Pour son premier EP “Spécial“, le rappeur parisien Simia, vainqueur 2017 du Buzz Booster Île-de-France en compagnie de DJ Manguini, a cherché à réaliser un projet qui le définit bien. C’est un projet sur lequel il travaille depuis plus d’un an, pour un rendu dont il est particulièrement fier.

Interview : GAB MORRISON
Photos : MELIE HIRTZ

“C’est un projet que j’ai vraiment fait à l’instinct”

iHH Magazine : Pour commencer, peux-tu parler de ton EP “Spécial” ?

Simia : C’est mon premier projet. C’est un EP de 8 titres, ça fait gros pour un premier EP, mais c’est un projet que j’ai bossé sur 2 ans. J’ai décidé de vraiment me lancer sur un premier projet à partir de la victoire au Buzz Booster en décembre 2017. J’ai fait cet EP parce que je me suis dis : “Bon, là y a des trucs qui peuvent se mettre en place”. J’ai eu envie de produire un projet dont je suis fier plutôt que de me lancer à moitié dedans. J’ai donc vraiment commencé à réfléchir à ce projet en décembre 2017 et j’ai commencé à écrire quelques mois après. Le premier morceau a été écrit en mars 2018. C’est un projet que j’ai vraiment fait à l’instinct, et en invitant que des proches. Je n’ai travaillé avec aucune personne que je ne connaissais pas avant. C’est un projet qui parle beaucoup de ma vie, il est très introspectif. J’étais un peu dans une période bizarre à cette époque-là. J’étais entre le chômage, la fin des études, une rupture un peu compliquée avec mon ex… Je ne savais pas trop quoi faire de ma vie. Du coup, c’est un peu ce qui se ressent dans le projet. C’est un premier projet pour un peu faire le point dans ma vie. Il est sorti il y a quelques mois. Depuis, on a sorti trois clips qui en sont extraits : “Elle Fait La Fête“, “Spécial” et il y a une Live Session qui est sortie récemment. On a fait une release party il y a quelques semaines au 1999 et c’était complet.

iHH Magazine : Pourquoi avoir choisi d’appeler cet EP “Spécial” ?
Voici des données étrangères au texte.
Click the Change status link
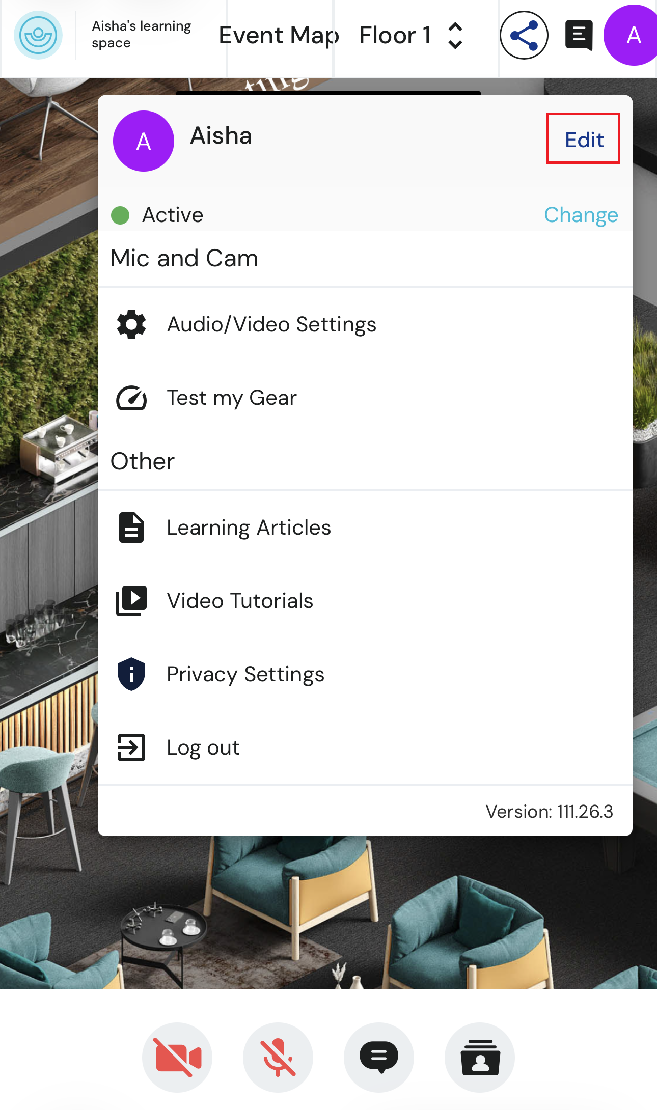[581, 215]
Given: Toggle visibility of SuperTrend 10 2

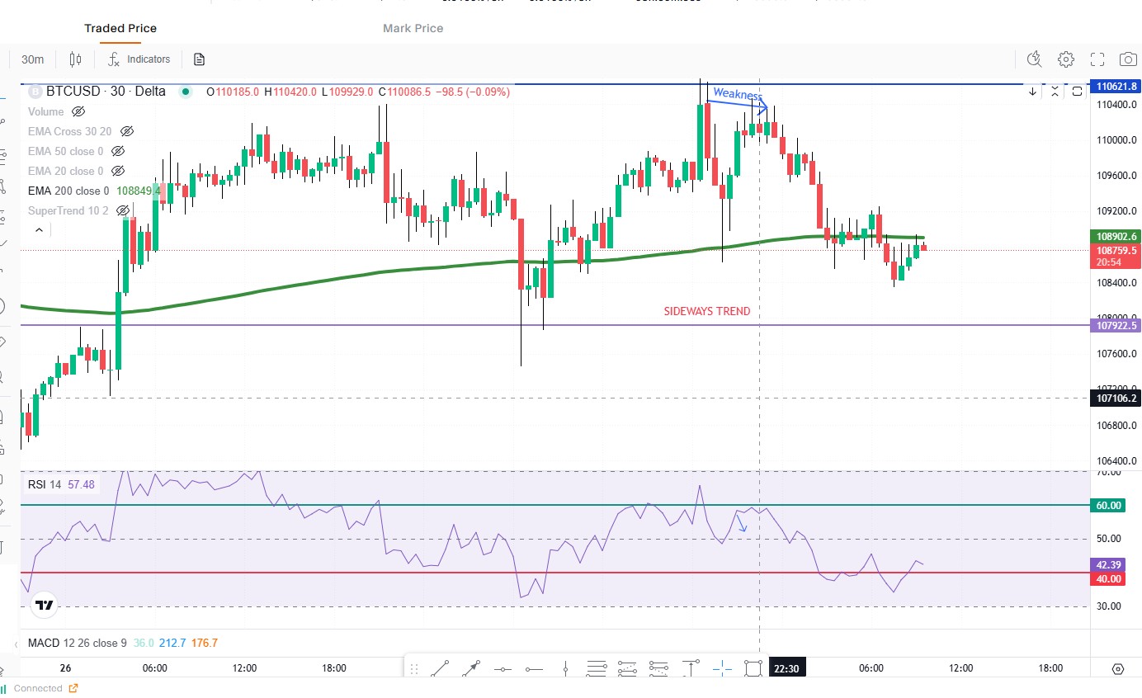Looking at the screenshot, I should (x=123, y=210).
Simia : Au début, je ne voulais pas l’appeler comme ça. Je n’étais pas très convaincu du premier titre. J’ai écrit un premier morceau qui s’appelle “Moteur“, qui est finalement le premier son du projet. Après avoir écrit deux ou trois autres morceaux, j’avais la prod de “Spécial” qui était dans mon ordinateur, et je ne savais pas trop quoi en faire. “Spécial” a été comme une illumination, ce mot définit vraiment ce que je cherchais à mettre en valeur dans ce projet et même ce que j’essaye de trouver dans ma vie. C’est un peu un leitmotiv, un vrai moteur, de se dire qu’on est spécial. Moi aussi je suis spécial, dans le sens où je suis particulier. Quand tu écoutes le projet, il n’y a pas forcément que du positif. “Spécial“, c’est aussi reconnaître tous les trucs que tu n’assumes pas forcément en toi. Pour moi, c’est d’avoir décidé d’abandonner tout ce que j’avais entrepris avant, c’est-à-dire les études. Je suis allé quand même jusqu’à la fin de mon cursus… Mais c’est un parcours spécial en fait, qu’il faut assumer. Je suis resté très longtemps avec une fille, on s’est séparé. Ce sont des trucs très personnels, ça ne parle pas forcément aux gens. Le mot “spécial” est général, tout le monde peut se retrouver dedans. Pour moi, c’est surtout un mot qui veut dire les bonnes choses que tu peux accomplir, et les choses que tu n’assumais pas forcément et qu’il va falloir mettre au clair dans ta vie. C’est ce qui se retrouve dans le projet, des morceaux comme “Point Mort” qui sont un peu comme des remises en question sur ma vie. Des morceaux comme “100 Fois” qui sont super intimes et très sensibles dans le propos. Ce sont des trucs que je n’entendais pas forcément dans la musique urbaine.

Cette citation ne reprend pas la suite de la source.